Fixing Your Frozen Shoulder
A frozen shoulder is the result of inflammation, scarring, thickening or shrinkage of the capsule that surrounds the normal shoulder joint.
Injuries that can lead to a frozen shoulder include tendinitis, bursitis, and rotator cuff injury. Frozen shoulders occur more frequently in patients with diabetes, chronic inflammatory arthritis of the shoulder, or after chest or breast surgery. Long-term immobility of the shoulder joint can put people at risk to develop a frozen shoulder. If you experience limited shoulder-motion, seek medical attention as soon as possible.
A Frozen Shoulder comes in three stages, each with different symptoms. The 3 Stages are:
- Freezing – Initially, one experiences pain around the shoulder, followed by a progressive loss of range of movement.
- Frozen – Involves minimal pain, but your range of movement is highly restricted.
- Thawing – This is the gradual return of range of movement and some weakness due to disuse of the shoulder.
Physiotherapy treatment for frozen shoulder depends on what stage you are in, as it is tailored to the harm caused in that particular stage.
1. Freezing
Pain relieving techniques include
- gentle shoulder mobilization
- muscle releases
- acupuncture
- dry needling
- kinesiology taping for pain-relief can assist during this painful inflammation phase.

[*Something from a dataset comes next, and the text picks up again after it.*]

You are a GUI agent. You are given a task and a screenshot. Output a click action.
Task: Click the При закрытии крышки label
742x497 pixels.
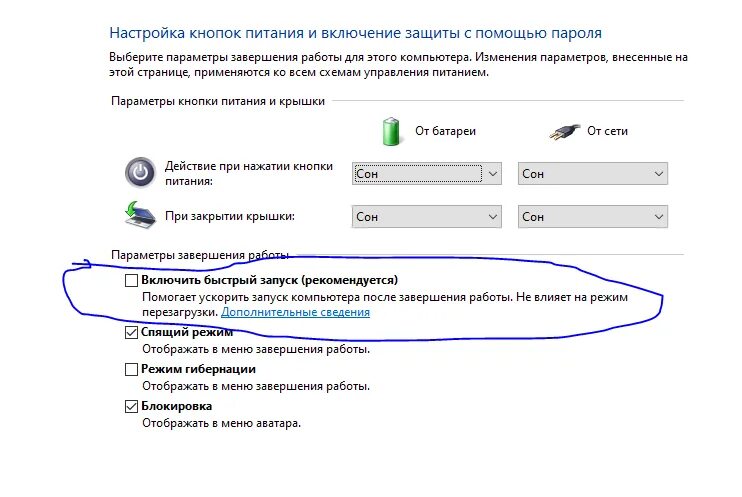tap(230, 216)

An intracapsular corticosteroid injection is considered only when pain is unbearable.
2. Frozen
- Shoulder joint mobilization and stretches
- muscle release techniques
- acupuncture
- dry needling
- exercises to regain range and strength
3. Thawing
As your range of motion increases your physiotherapist will be able to provide you with strengthening exercises to control and maintain your newly found range of movement.

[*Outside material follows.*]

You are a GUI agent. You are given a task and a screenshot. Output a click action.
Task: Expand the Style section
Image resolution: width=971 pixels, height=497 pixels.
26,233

Without treatment, a frozen shoulder can be permanent. It is very important for people with a frozen shoulder to avoid reinjuring the shoulder tissues during the rehabilitation period. These individuals should avoid sudden jerking motions and lifting heavy weights with the affected shoulder. It is necessary for patients that undergo manipulation to partake in an active exercise program for the shoulder after the procedure. It is only with continued exercise of the shoulder that mobility and function is restored.
If you are suffering from a frozen shoulder, don’t wait for it to ‘pass’. See a physical therapist immediately and get it fixed.